32. 2010 C3 heater warm air flap sticking.

This may be a bit early for a common problem but we had to replace the heater unit (£1352 by the dealer) since the warm air temperature rotary switch cable kept bending instead of moving the warm air flaps so the cabin could not be heated. Something to check on a 2009 on C3, if the temperature control rotary switch does not move easily over its full travel then the heater unit may need replacing. http://www.citroen-owners-club.co.uk/citroen/topic/24205-heater-warm-air-flap-sticking-2010-c3/ An internet search could only find one other reference to this but the dealer said they had done a few when replacing the cable did not provide a fix. To change the heater unit needs the air con refrigerant removing/replacing so this is not a diy job.

 

33. 2010 C3 1.4 VTi 95 bhp timing chain wear.

Our C3 was showing signs of timing chain wear from about 50k miles 7 years old, being noisy and then giving fault codes for cam timing. We part exchanged the car with the fault for a 1.6 hdi Cactus since a car with more internal space was needed. Timing chain wear on the VTi engines is common and at a dealer can cost around £600 to repair if all the parts are needed including the cam shaft gears and not just the chain/tensioner/guides. In September 2017 all the parts were about £300 from a Citroen dealer, maybe about £250 on-line but from eurocarparts about £600. If doing the work DIY, a timing tool kit is needed to lock everything in place and this can be £50 upwards.

 

34. 2010 C3 1.4 VTi 95 bhp exhaust front pipe bracket replacement.

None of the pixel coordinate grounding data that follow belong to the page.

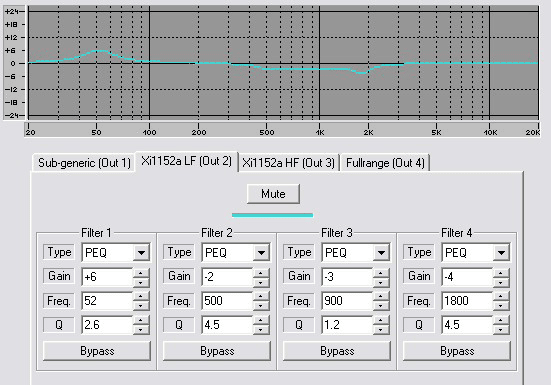Click the EQ curve peak near 50 Hz

click(x=100, y=51)
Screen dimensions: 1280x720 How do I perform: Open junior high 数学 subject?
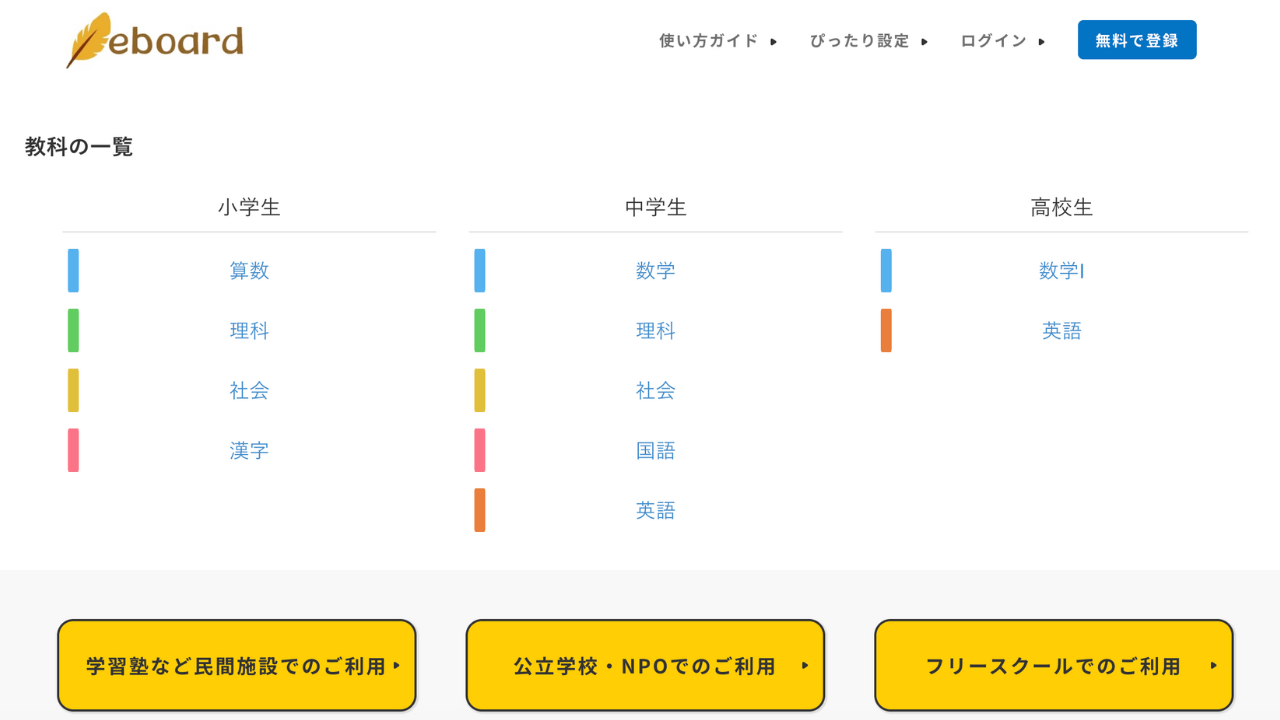tap(656, 271)
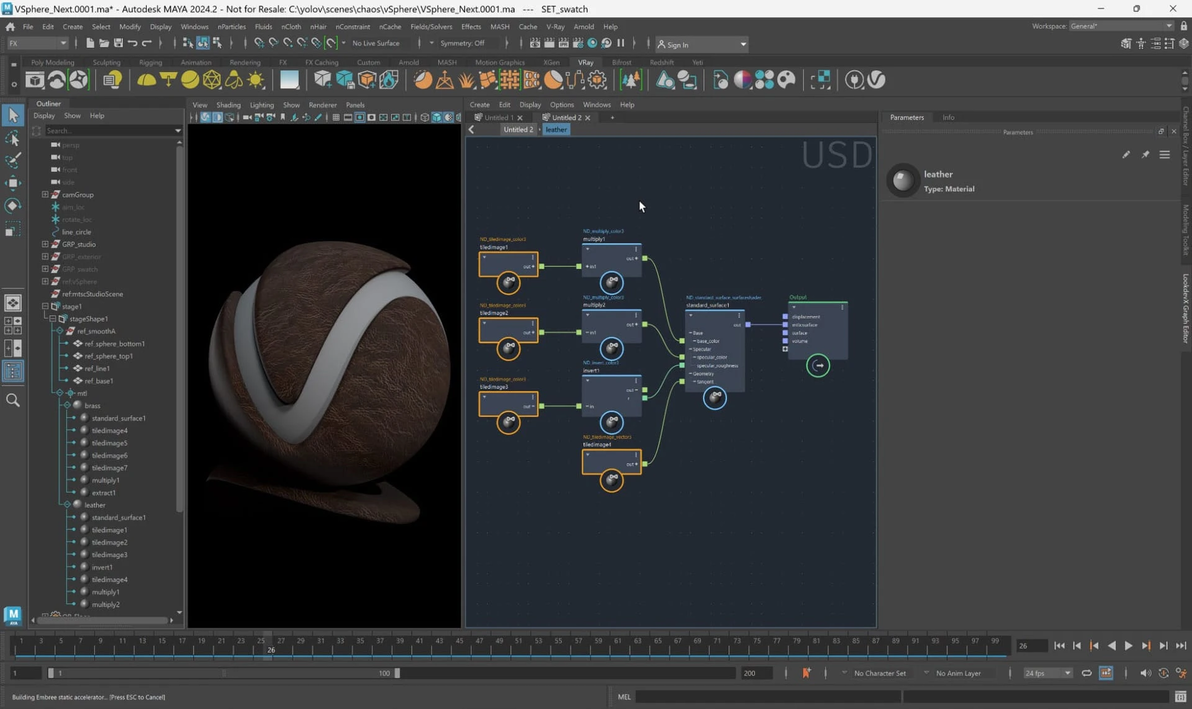1192x709 pixels.
Task: Toggle the playback loop button
Action: (1086, 673)
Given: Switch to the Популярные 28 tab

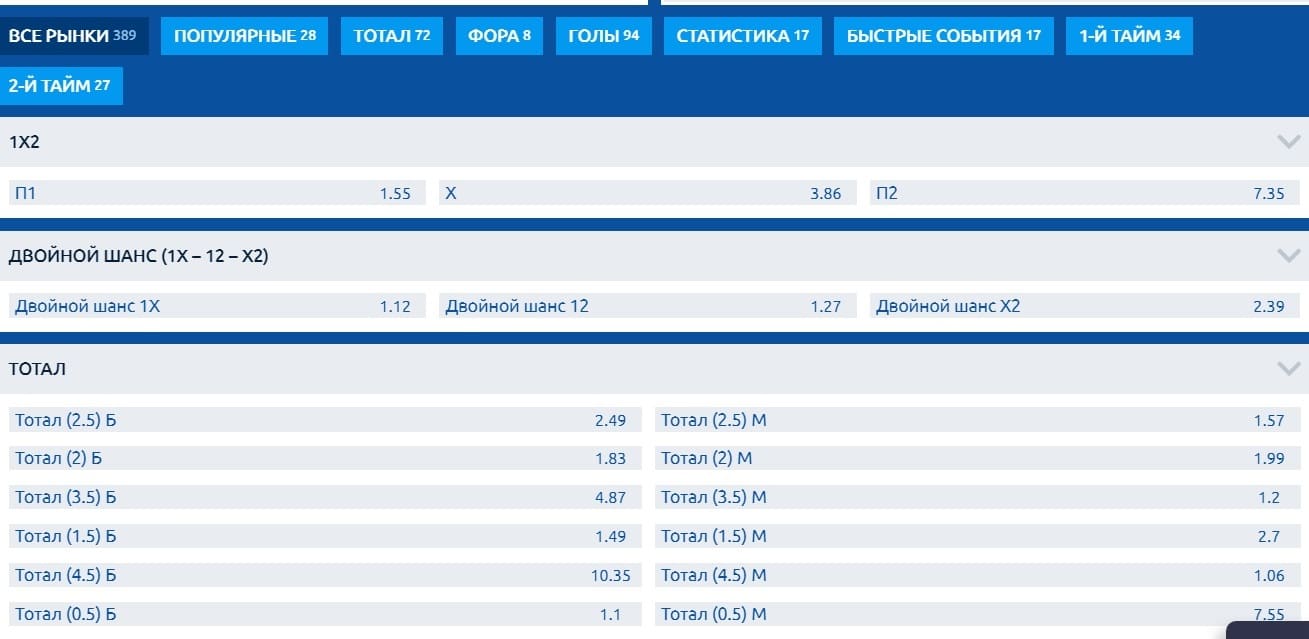Looking at the screenshot, I should click(x=244, y=36).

The bracket that is part of the front pipe rusted off at the welds on the pipe. At the 2017 MOT it still passed but was an advisory since the exhaust was still secure. The dealer offered to weld it back on for about half an hours labour (£48) but I managed to get a repair bracket that just clamped on for £25. As an example https://www.ebay.co.uk/itm/Citroen-C3-1-4VTi-16v-1-6-VTi-16v-Front-Exhaust-Hanger-Mount-Repair-Kit-50mm-/282603239496

  • 2 years later...
Posted

I have a 2004 HDI 8v and keep stalling the engine when I take away can you tell me is the clutch needing adjusted 

or is it just me 

cheers

Allan

Posted

Possibly the clutch master and slave cylinders need bleeding if the pedal is not lifting smoothly. The fluid should be replaced anyway every 2 years at the same time as the brake fluid is changed. Also if the revs can not be gradually increased as the accelerator pedal is pushed down then possibly the pedal needs replacing due to wear in the electrics.

Posted

Thanks I will try and bleed the whole system and replace the fluid I think the accelerator pedal is OK the clutch pedal seems to be all the way up 

Posted

I wonder if there is significance on high clutch as mine is quite high (new to me 2002 plate) I did wonder if she'll be due a change of clutch soon or if jus the way of a C3?

 

Moderator edit 12/3/2018. A high clutch pedal on the C3 is normal and just takes a bit of time to get used to.